- MATERIALS PROVIDED
______________________________

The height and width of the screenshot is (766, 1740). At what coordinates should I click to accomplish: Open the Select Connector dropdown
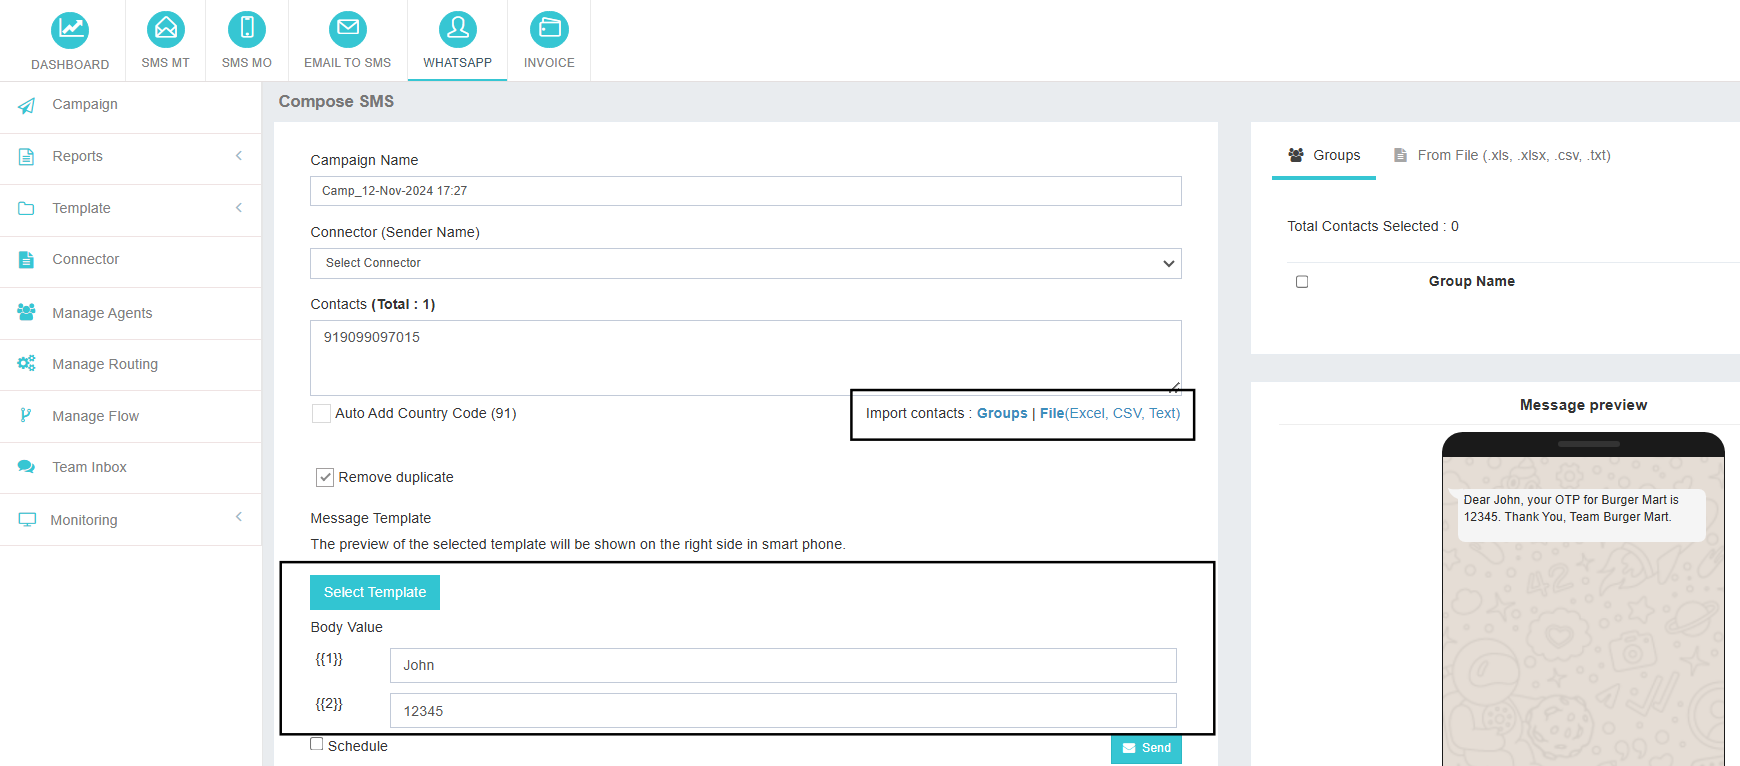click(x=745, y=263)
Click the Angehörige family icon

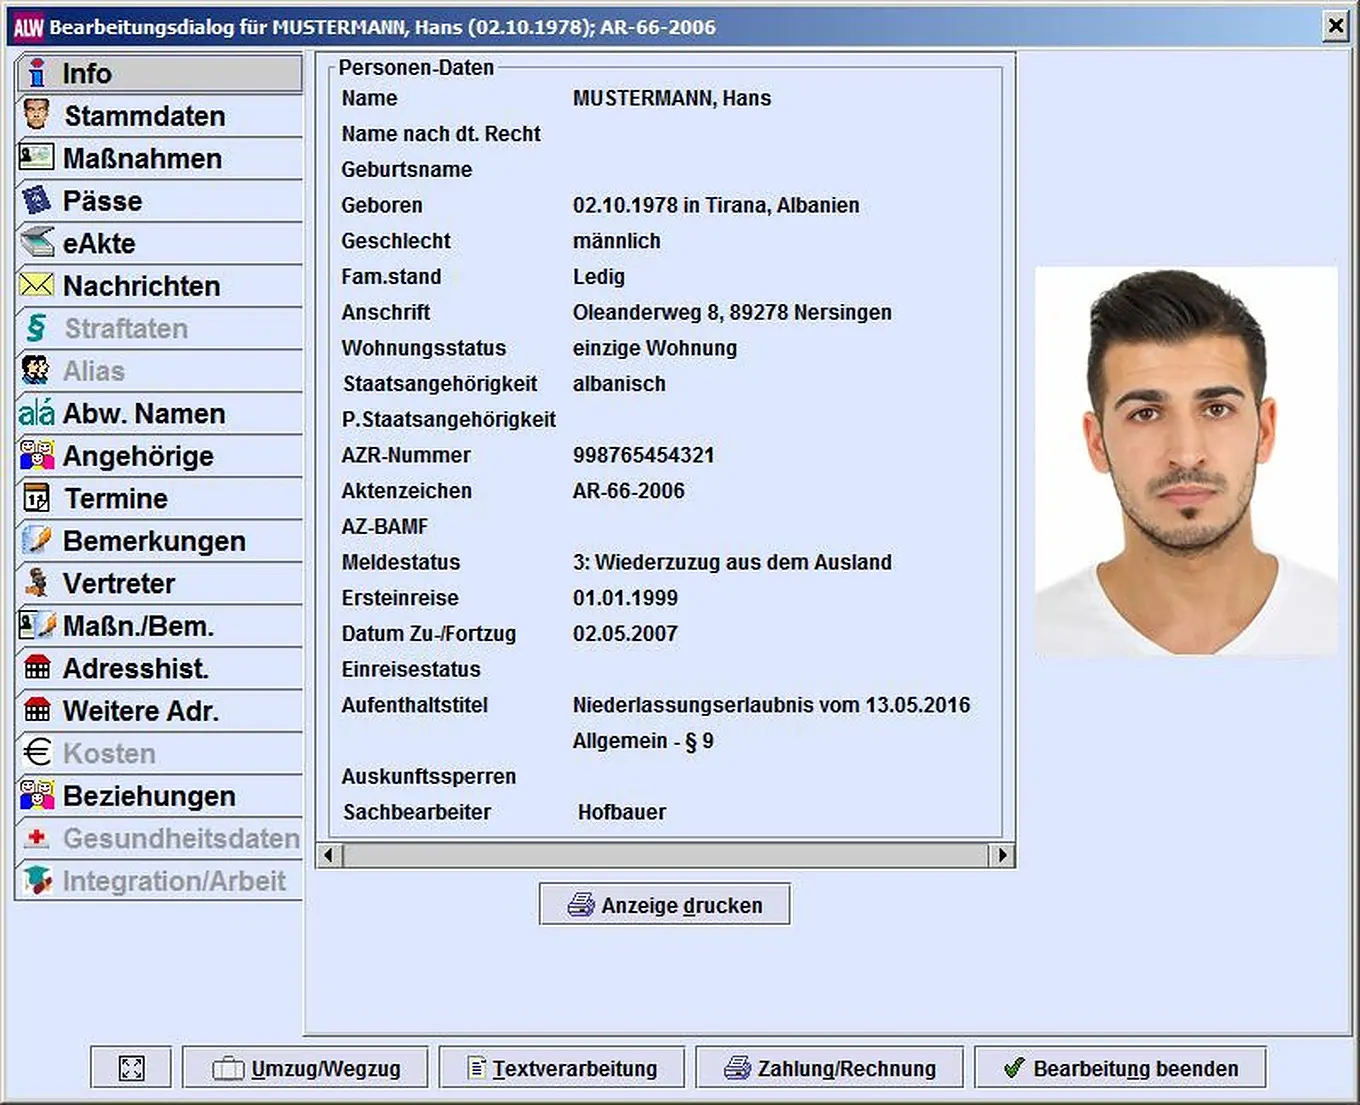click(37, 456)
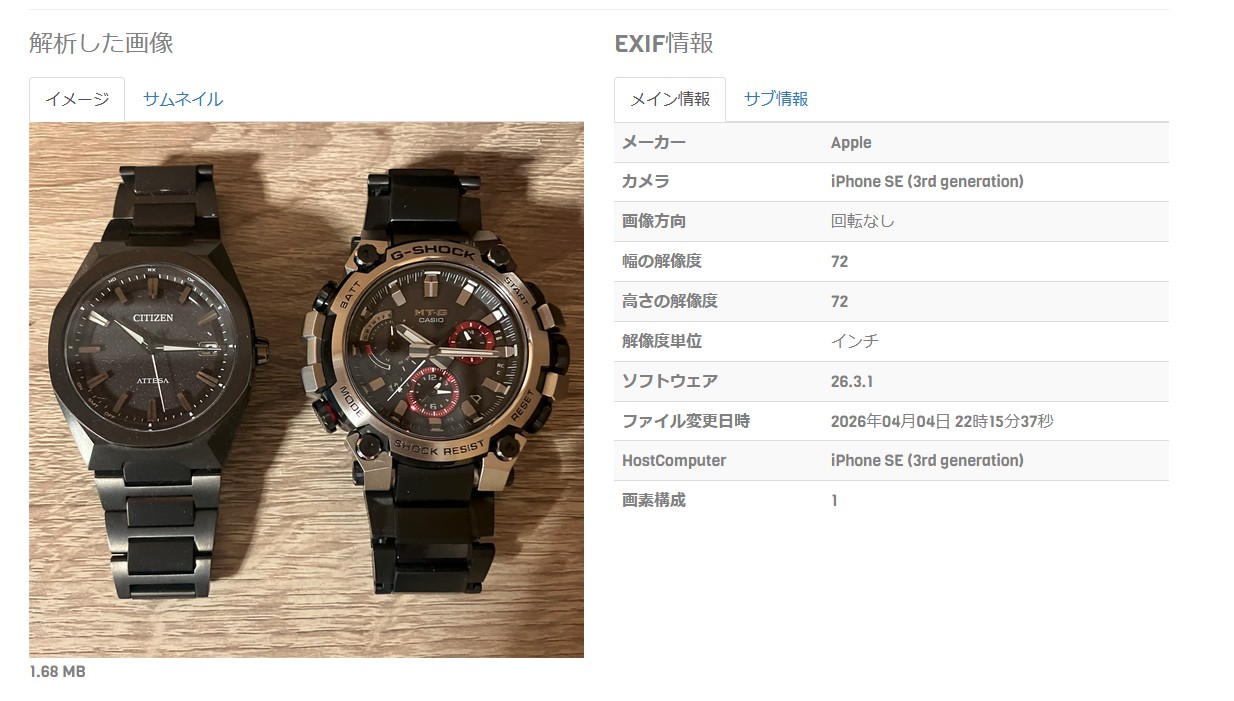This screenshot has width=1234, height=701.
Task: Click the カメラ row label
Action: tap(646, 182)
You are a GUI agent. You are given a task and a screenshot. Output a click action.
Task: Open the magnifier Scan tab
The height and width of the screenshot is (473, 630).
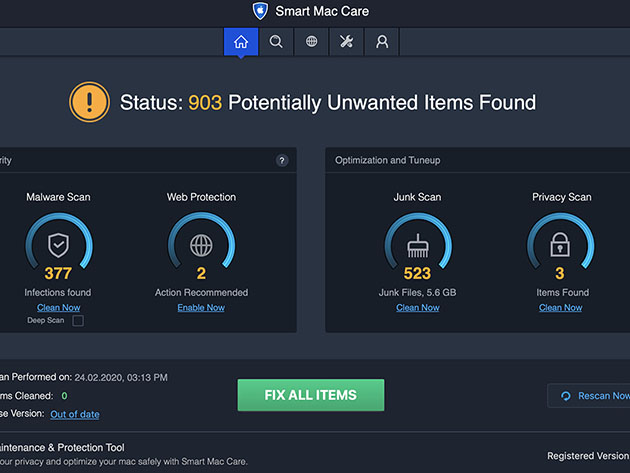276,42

______________________________

- WHAT YOU SHOULD DO
Write every entry out again exactly, images omitted.

- WRITTEN REPLY
The height and width of the screenshot is (766, 1740). At what coordinates should I click to accomplish: Open the Select Connector dropdown
click(x=745, y=263)
Click the Angehörige family icon

click(37, 456)
This screenshot has width=1234, height=701.
Task: Click the カメラ row label
Action: tap(646, 182)
You are a GUI agent. You are given a task and a screenshot. Output a click action.
Task: Open the magnifier Scan tab
The height and width of the screenshot is (473, 630).
276,42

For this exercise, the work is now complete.